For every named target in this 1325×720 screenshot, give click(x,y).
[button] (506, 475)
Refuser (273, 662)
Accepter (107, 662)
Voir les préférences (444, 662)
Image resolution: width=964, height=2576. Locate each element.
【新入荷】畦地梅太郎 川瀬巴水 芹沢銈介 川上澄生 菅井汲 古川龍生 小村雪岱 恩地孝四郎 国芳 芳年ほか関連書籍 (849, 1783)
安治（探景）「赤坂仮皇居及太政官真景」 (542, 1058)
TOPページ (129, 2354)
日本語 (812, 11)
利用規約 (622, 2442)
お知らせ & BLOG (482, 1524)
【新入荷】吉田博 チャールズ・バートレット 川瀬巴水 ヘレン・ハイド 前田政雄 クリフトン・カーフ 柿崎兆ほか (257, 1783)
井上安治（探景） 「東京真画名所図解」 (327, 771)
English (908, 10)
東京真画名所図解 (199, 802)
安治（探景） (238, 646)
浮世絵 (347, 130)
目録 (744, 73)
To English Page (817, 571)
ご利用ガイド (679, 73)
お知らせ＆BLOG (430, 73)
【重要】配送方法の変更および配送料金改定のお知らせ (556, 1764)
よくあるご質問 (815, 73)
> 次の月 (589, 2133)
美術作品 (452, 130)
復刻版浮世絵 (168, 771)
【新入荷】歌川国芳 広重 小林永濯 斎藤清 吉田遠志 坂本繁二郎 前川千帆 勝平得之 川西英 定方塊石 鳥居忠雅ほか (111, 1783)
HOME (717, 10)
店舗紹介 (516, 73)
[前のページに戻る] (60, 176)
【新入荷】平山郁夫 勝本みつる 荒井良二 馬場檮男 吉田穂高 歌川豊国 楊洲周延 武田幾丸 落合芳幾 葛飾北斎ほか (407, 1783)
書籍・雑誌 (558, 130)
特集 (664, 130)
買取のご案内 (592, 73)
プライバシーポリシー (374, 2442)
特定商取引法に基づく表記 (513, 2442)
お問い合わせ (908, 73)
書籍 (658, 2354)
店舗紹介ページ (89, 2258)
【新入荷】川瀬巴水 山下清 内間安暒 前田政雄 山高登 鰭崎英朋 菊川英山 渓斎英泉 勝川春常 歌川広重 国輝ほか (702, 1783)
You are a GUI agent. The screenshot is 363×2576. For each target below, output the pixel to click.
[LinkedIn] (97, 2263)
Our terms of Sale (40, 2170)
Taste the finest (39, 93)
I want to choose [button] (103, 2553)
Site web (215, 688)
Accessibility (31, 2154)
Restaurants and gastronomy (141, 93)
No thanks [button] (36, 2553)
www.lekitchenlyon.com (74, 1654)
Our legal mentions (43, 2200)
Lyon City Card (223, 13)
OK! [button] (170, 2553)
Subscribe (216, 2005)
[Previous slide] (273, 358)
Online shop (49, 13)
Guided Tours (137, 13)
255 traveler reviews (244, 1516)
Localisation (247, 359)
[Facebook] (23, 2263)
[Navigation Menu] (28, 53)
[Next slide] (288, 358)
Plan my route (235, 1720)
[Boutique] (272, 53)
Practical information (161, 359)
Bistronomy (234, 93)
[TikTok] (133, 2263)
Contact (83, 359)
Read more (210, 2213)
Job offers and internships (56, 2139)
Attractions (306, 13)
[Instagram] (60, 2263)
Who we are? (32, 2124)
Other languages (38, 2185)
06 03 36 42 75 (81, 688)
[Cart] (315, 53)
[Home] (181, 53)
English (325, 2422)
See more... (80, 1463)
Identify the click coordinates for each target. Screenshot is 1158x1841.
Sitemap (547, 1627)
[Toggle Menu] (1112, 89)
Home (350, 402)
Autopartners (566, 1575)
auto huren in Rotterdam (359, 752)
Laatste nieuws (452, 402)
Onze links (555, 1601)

::::

Set task: Please output all of the entries above again, line for line, without changing anything.

Correct result:
For every named target in this 1325×720 screenshot, give click(x,y).
[button] (506, 475)
Refuser (273, 662)
Accepter (107, 662)
Voir les préférences (444, 662)
Image resolution: width=964, height=2576. Locate each element.
【新入荷】畦地梅太郎 川瀬巴水 芹沢銈介 川上澄生 菅井汲 古川龍生 小村雪岱 恩地孝四郎 国芳 芳年ほか関連書籍 (849, 1783)
安治（探景）「赤坂仮皇居及太政官真景」 (542, 1058)
TOPページ (129, 2354)
日本語 (812, 11)
利用規約 (622, 2442)
お知らせ & BLOG (482, 1524)
【新入荷】吉田博 チャールズ・バートレット 川瀬巴水 ヘレン・ハイド 前田政雄 クリフトン・カーフ 柿崎兆ほか (257, 1783)
井上安治（探景） 「東京真画名所図解」 (327, 771)
English (908, 10)
東京真画名所図解 (199, 802)
安治（探景） (238, 646)
浮世絵 (347, 130)
目録 (744, 73)
To English Page (817, 571)
ご利用ガイド (679, 73)
お知らせ＆BLOG (430, 73)
【重要】配送方法の変更および配送料金改定のお知らせ (556, 1764)
よくあるご質問 (815, 73)
> 次の月 (589, 2133)
美術作品 (452, 130)
復刻版浮世絵 (168, 771)
【新入荷】歌川国芳 広重 小林永濯 斎藤清 吉田遠志 坂本繁二郎 前川千帆 勝平得之 川西英 定方塊石 鳥居忠雅ほか (111, 1783)
HOME (717, 10)
店舗紹介 (516, 73)
[前のページに戻る] (60, 176)
【新入荷】平山郁夫 勝本みつる 荒井良二 馬場檮男 吉田穂高 歌川豊国 楊洲周延 武田幾丸 落合芳幾 葛飾北斎ほか (407, 1783)
書籍・雑誌 (558, 130)
特集 (664, 130)
買取のご案内 (592, 73)
プライバシーポリシー (374, 2442)
特定商取引法に基づく表記 (513, 2442)
お問い合わせ (908, 73)
書籍 (658, 2354)
店舗紹介ページ (89, 2258)
【新入荷】川瀬巴水 山下清 内間安暒 前田政雄 山高登 鰭崎英朋 菊川英山 渓斎英泉 勝川春常 歌川広重 国輝ほか (702, 1783)
You are a GUI agent. The screenshot is 363×2576. For each target below, output the pixel to click.
[LinkedIn] (97, 2263)
Our terms of Sale (40, 2170)
Taste the finest (39, 93)
I want to choose [button] (103, 2553)
Site web (215, 688)
Accessibility (31, 2154)
Restaurants and gastronomy (141, 93)
No thanks [button] (36, 2553)
www.lekitchenlyon.com (74, 1654)
Our legal mentions (43, 2200)
Lyon City Card (223, 13)
OK! [button] (170, 2553)
Subscribe (216, 2005)
[Previous slide] (273, 358)
Online shop (49, 13)
Guided Tours (137, 13)
255 traveler reviews (244, 1516)
Localisation (247, 359)
[Facebook] (23, 2263)
[Navigation Menu] (28, 53)
[Next slide] (288, 358)
Plan my route (235, 1720)
[Boutique] (272, 53)
Practical information (161, 359)
Bistronomy (234, 93)
[TikTok] (133, 2263)
Contact (83, 359)
Read more (210, 2213)
Job offers and internships (56, 2139)
Attractions (306, 13)
[Instagram] (60, 2263)
Who we are? (32, 2124)
Other languages (38, 2185)
06 03 36 42 75 (81, 688)
[Cart] (315, 53)
[Home] (181, 53)
English (325, 2422)
See more... (80, 1463)
Identify the click coordinates for each target. Screenshot is 1158x1841.
Sitemap (547, 1627)
[Toggle Menu] (1112, 89)
Home (350, 402)
Autopartners (566, 1575)
auto huren in Rotterdam (359, 752)
Laatste nieuws (452, 402)
Onze links (555, 1601)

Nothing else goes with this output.